Abortionist Pendergraft: Restore license

Dr. James Pendergraft asks for a review of claims he performed late-term abortions.

By Robyn Shelton, Sentinel Medical Writer

The owner of two Orlando abortion clinics asked a state court Tuesday to reinstate his medical license and review a state agency’s claims that he illegally performed third-trimester abortions.

In his appeal to the 1st District Court in Tallahassee, Dr. James Pendergraft asserts that the Florida Department of Health acted on “downright incorrect information” when it suspended his license earlier this month for two abortions in 2004 and 2005.

Pendergraft’s petition says the state’s real intent is to cause him “professional embarrassment and negative publicity” as well as “maximum disruption of services to patients.”

A spokesman for the Health Department said the agency could not comment because officials did not have time to review the petition.

Pendergraft’s spokeswoman, Marti Mackenzie, said the doctor hoped the court would lift the restrictions quickly.
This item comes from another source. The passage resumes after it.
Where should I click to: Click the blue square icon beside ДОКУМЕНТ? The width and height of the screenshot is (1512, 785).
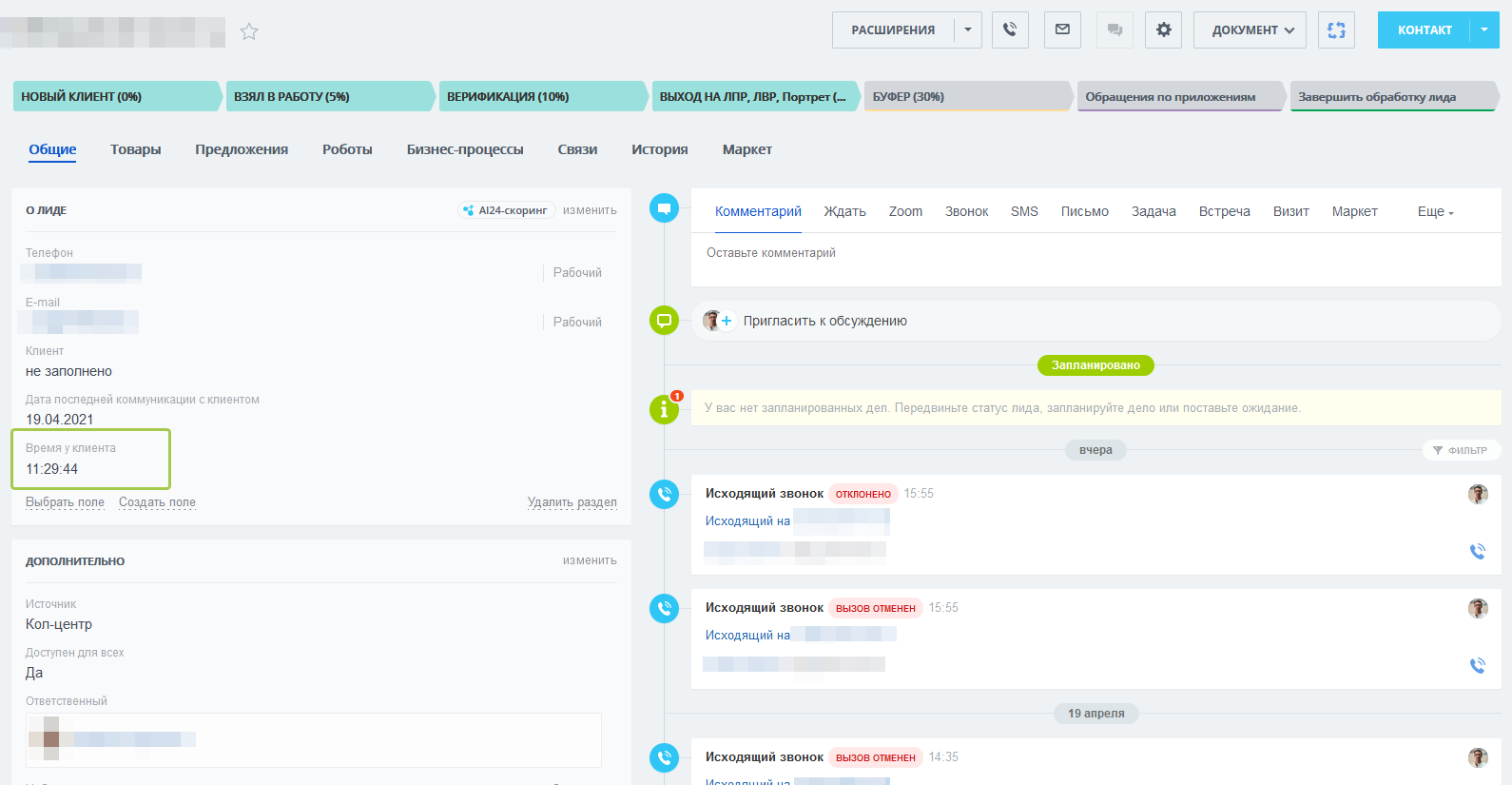point(1336,30)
In addition to the license suspension, the state Agency for Health Care Administration is prohibiting all of Pendergraft’s five clinics statewide from performing abortions.

Mackenzie said the doctor’s lawyers are preparing separate appeals for the restrictions on each clinic. In anticipation of the orders being lifted, at least one of his Orlando offices on Tuesday was booking appointments for abortions next week.

Pendergraft owns EPOC Clinic on Virginia Drive and Orlando Women’s Center on Lucerne Terrace in addition to offices in Tampa, Ocala and Fort Lauderdale.

The state alleges that Pendergraft was involved in two illegal third-trimester abortions. In the first instance in November 2004, Pendergraft incorrectly evaluated a woman to be 22 to 23 weeks’ pregnant when she was really at 25 to 27 weeks’ gestation, according to state documents. In the second instance, the state says Pendergraft carried out an abortion on a 28-week-old fetus in July 2005.

The state asserts that both procedures were illegal under Florida laws requiring all third-trimester abortions to be performed in a hospital, and that two doctors must certify in writing that the procedure is needed because the woman’s life or health is in danger.

Mackenzie said Pendergraft says neither abortion involved a third-trimester pregnancy.

Last week, Mackenzie said Pendergraft disputed the third-trimester claims of the November 2004 abortion. But she did not take issue with the state’s findings that he had performed a third-trimester abortion in the July 2005 case, defending that action because the woman’s life was in danger.

On Tuesday, however, she said the doctor now denies that the July 2005 case was a third-trimester abortion.

“Subsequent close scrutiny of the patient’s record reveals the procedure was performed at 24 weeks and six days — a second-trimester termination,” Mackenzie said.